How to show an irrational equation have no solution?

Question

There are different cases, one of them is when I have a negative $\sqrt{x}$ so I know there is no solution because $\sqrt{x}$ can't be negative.

However there is another case where I just can't isolate $x$, $x$ is always depending on $\sqrt{x}$ (and $\sqrt{x}$ is always depending on $x$).

Here is an example :

$\sqrt{x-2}=3-2\sqrt{x}$

Squaring both sides :

$x-2=(3-\sqrt{x})^2=9-12\sqrt{x}+4x$

What to do know ? I can try to isolate $\sqrt{x}$ as I usually do :

$12\sqrt{x}=-x+2+9+4x=3x+11$

$\sqrt{x}=\frac{3x+11}{12}$

But $\sqrt{x}$ is depending on $x$. How can I prove that there is no solution in this case ?

I could try to square again but then $x$ would be depending on a $x^2$ equation. Where is it logic enough to affirm that there is no solution ?

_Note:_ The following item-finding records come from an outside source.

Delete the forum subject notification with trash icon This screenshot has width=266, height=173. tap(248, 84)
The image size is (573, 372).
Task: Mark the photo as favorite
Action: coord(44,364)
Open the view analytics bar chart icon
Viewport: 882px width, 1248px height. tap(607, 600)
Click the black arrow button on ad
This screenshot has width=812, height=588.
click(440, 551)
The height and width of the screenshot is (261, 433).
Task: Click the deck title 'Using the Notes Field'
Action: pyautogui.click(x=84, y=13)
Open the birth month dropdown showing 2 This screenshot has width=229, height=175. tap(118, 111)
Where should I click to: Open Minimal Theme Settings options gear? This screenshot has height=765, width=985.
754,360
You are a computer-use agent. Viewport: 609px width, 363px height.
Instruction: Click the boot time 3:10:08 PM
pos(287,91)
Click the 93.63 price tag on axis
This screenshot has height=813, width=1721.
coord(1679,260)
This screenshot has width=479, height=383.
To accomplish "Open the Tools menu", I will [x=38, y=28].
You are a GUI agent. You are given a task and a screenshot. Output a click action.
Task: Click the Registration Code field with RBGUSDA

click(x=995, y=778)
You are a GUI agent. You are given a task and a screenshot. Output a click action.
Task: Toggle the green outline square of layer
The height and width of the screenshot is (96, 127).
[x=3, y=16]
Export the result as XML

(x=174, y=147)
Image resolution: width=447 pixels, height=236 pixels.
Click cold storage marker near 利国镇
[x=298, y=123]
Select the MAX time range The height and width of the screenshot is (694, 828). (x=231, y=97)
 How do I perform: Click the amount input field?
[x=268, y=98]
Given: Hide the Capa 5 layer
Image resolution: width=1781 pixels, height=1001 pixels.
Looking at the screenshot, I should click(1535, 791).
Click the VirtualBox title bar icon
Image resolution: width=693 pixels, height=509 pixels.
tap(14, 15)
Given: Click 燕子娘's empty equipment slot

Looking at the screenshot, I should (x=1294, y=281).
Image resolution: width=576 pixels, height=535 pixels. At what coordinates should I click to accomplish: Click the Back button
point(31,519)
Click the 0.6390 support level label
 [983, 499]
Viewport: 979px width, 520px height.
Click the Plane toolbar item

I can also try to isolate $x$ directly, but it would end up that $x$ is depending on $\sqrt{x}$, wouldn't change that much.

Answer 1

After you get $12\sqrt x=3x+11$, you can square again both sides, thereby getting the quadratic equation $144x=9x^2+66x+121$. This equation has two roots: $\frac13\left(13+4\sqrt3\right)$ and $\frac13\left(13-4\sqrt3\right)$. But the first of these solutions is too large: if $x=\frac13\left(13+4\sqrt3\right)$, then $x>4$ and therefore $3-2\sqrt x<0$. On the other hand, $\frac13\left(13-4\sqrt3\right)\in(2,3)$, and therefore it is a solution (it's about $2.02393$).